Could you restate exactly the lines that begin at the line with "[YouTube] (12, 2285)" and end at the final line of the data?

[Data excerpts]
'''

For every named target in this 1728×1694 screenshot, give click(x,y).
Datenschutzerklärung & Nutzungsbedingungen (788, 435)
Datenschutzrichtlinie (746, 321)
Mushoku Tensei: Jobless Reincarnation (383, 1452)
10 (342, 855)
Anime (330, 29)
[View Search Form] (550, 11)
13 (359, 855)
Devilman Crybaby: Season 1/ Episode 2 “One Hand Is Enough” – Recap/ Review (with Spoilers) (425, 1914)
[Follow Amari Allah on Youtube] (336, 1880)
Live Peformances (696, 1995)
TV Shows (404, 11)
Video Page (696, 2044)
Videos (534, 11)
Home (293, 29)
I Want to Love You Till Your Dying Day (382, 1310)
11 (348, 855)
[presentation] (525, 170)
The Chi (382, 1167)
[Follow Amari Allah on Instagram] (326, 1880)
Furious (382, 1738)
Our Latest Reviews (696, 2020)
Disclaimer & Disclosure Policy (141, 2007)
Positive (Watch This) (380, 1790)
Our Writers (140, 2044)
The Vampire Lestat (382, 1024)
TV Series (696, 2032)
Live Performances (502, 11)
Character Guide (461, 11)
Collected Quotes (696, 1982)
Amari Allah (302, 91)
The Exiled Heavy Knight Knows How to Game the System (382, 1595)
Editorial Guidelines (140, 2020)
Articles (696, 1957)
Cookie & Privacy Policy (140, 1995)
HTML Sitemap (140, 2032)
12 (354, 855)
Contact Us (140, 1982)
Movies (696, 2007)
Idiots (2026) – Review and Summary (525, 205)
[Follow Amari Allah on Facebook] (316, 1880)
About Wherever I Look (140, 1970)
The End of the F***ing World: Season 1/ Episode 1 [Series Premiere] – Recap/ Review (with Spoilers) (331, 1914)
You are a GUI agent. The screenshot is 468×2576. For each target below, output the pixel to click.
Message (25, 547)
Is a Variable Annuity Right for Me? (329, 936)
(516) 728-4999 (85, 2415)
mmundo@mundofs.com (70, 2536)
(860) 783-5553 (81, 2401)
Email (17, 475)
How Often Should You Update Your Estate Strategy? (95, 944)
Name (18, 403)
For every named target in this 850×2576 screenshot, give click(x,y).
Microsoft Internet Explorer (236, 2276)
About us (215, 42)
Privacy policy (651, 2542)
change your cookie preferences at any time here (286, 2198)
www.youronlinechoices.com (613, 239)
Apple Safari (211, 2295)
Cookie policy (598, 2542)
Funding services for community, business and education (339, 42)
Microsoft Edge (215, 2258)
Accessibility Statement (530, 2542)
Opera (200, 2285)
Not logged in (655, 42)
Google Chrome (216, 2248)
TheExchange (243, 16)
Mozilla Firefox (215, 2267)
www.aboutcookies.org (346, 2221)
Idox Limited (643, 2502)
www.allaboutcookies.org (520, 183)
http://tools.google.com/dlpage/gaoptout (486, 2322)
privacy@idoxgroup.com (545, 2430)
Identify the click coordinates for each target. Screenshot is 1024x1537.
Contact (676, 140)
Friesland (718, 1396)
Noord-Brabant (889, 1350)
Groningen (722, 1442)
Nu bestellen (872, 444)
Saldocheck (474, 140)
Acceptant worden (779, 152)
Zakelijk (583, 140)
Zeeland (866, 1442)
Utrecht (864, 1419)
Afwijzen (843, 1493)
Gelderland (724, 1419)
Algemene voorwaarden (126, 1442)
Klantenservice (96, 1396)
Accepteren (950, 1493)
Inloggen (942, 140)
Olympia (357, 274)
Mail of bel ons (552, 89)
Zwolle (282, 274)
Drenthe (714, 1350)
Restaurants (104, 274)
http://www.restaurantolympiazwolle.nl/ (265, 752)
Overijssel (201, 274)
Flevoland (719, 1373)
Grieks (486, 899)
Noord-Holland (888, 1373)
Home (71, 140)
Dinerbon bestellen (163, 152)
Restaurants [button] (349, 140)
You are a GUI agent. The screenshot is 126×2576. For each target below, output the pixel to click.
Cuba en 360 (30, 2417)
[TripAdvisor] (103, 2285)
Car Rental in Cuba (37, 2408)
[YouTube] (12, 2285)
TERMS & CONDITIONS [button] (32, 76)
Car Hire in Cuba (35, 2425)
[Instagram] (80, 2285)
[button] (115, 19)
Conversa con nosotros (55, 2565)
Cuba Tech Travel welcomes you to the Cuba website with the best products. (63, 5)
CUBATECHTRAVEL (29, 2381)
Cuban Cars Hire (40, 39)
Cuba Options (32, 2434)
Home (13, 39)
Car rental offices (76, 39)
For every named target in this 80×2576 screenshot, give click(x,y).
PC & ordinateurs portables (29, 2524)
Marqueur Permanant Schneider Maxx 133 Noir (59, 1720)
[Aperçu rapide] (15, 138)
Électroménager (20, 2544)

'''

Result:
[YouTube] (12, 2285)
TERMS & CONDITIONS [button] (32, 76)
Car Hire in Cuba (35, 2425)
[Instagram] (80, 2285)
[button] (115, 19)
Conversa con nosotros (55, 2565)
Cuba Tech Travel welcomes you to the Cuba website with the best products. (63, 5)
CUBATECHTRAVEL (29, 2381)
Cuban Cars Hire (40, 39)
Cuba Options (32, 2434)
Home (13, 39)
Car rental offices (76, 39)
For every named target in this 80×2576 screenshot, give click(x,y).
PC & ordinateurs portables (29, 2524)
Marqueur Permanant Schneider Maxx 133 Noir (59, 1720)
[Aperçu rapide] (15, 138)
Électroménager (20, 2544)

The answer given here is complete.